BEGIN

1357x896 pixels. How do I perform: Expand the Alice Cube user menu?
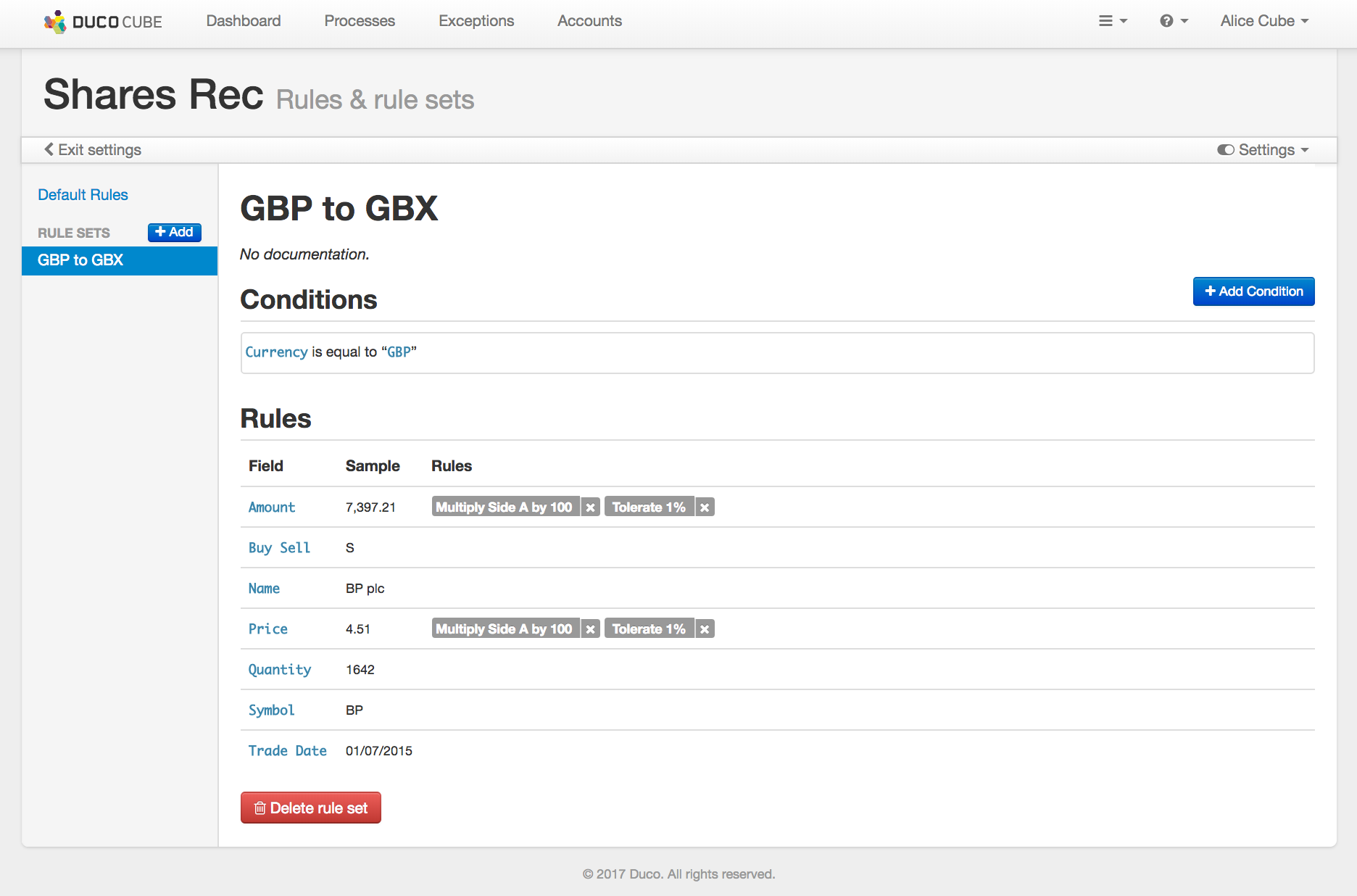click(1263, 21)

END
BEGIN

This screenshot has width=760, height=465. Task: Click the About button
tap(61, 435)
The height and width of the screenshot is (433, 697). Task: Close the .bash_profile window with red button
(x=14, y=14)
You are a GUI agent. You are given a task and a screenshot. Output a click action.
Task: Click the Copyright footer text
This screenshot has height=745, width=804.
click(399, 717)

END
BEGIN

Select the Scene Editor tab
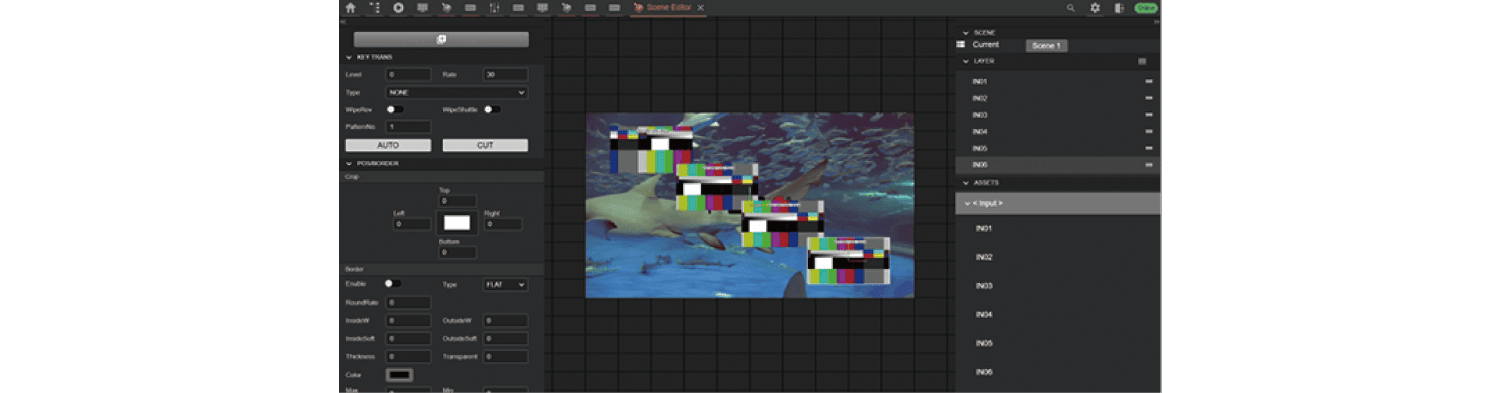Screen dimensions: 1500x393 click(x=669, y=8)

END

Pull out every line of the data above that contains the word "screenshot", copying each line in full.

▶ Reply to the task
This screenshot has width=760, height=465. Task: Click the About button
The height and width of the screenshot is (433, 697). Task: Close the .bash_profile window with red button
You are a GUI agent. You are given a task and a screenshot. Output a click action.
This screenshot has height=745, width=804.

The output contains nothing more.